__The exercise__.
Reproduce each of the following lines character for character, leaving every line in place.

__Provided material__.
^^^^^^^^

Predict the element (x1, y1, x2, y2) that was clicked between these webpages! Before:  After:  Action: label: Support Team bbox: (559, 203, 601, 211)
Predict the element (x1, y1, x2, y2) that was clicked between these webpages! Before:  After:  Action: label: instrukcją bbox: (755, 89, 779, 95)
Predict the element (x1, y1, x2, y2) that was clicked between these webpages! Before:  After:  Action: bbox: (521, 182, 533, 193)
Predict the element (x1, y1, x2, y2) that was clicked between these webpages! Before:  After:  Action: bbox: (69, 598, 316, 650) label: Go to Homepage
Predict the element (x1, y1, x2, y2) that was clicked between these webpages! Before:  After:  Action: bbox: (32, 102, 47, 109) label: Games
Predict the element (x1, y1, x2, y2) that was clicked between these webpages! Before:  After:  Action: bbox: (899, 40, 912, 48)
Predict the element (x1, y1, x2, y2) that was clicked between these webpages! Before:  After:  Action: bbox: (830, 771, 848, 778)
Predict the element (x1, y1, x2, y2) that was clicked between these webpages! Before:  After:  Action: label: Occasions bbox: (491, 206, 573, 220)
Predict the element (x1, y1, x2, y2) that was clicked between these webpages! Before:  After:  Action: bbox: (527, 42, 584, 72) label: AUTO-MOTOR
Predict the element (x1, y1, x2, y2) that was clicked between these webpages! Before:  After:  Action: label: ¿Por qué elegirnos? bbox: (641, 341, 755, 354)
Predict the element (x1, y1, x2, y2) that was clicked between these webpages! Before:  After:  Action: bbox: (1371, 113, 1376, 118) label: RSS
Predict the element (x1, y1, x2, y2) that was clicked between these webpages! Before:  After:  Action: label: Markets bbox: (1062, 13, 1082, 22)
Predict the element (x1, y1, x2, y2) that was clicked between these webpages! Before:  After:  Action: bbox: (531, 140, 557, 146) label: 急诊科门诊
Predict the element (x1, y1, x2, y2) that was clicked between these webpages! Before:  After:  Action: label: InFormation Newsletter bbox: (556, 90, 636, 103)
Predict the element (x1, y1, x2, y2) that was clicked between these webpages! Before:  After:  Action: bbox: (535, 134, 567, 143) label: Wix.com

^^^^^^^^

__Result of the exercise__.
Predict the element (x1, y1, x2, y2) that was clicked between these webpages! Before:  After:  Action: label: Support Team bbox: (559, 203, 601, 211)
Predict the element (x1, y1, x2, y2) that was clicked between these webpages! Before:  After:  Action: label: instrukcją bbox: (755, 89, 779, 95)
Predict the element (x1, y1, x2, y2) that was clicked between these webpages! Before:  After:  Action: bbox: (521, 182, 533, 193)
Predict the element (x1, y1, x2, y2) that was clicked between these webpages! Before:  After:  Action: bbox: (69, 598, 316, 650) label: Go to Homepage
Predict the element (x1, y1, x2, y2) that was clicked between these webpages! Before:  After:  Action: bbox: (32, 102, 47, 109) label: Games
Predict the element (x1, y1, x2, y2) that was clicked between these webpages! Before:  After:  Action: bbox: (899, 40, 912, 48)
Predict the element (x1, y1, x2, y2) that was clicked between these webpages! Before:  After:  Action: bbox: (830, 771, 848, 778)
Predict the element (x1, y1, x2, y2) that was clicked between these webpages! Before:  After:  Action: label: Occasions bbox: (491, 206, 573, 220)
Predict the element (x1, y1, x2, y2) that was clicked between these webpages! Before:  After:  Action: bbox: (527, 42, 584, 72) label: AUTO-MOTOR
Predict the element (x1, y1, x2, y2) that was clicked between these webpages! Before:  After:  Action: label: ¿Por qué elegirnos? bbox: (641, 341, 755, 354)
Predict the element (x1, y1, x2, y2) that was clicked between these webpages! Before:  After:  Action: bbox: (1371, 113, 1376, 118) label: RSS
Predict the element (x1, y1, x2, y2) that was clicked between these webpages! Before:  After:  Action: label: Markets bbox: (1062, 13, 1082, 22)
Predict the element (x1, y1, x2, y2) that was clicked between these webpages! Before:  After:  Action: bbox: (531, 140, 557, 146) label: 急诊科门诊
Predict the element (x1, y1, x2, y2) that was clicked between these webpages! Before:  After:  Action: label: InFormation Newsletter bbox: (556, 90, 636, 103)
Predict the element (x1, y1, x2, y2) that was clicked between these webpages! Before:  After:  Action: bbox: (535, 134, 567, 143) label: Wix.com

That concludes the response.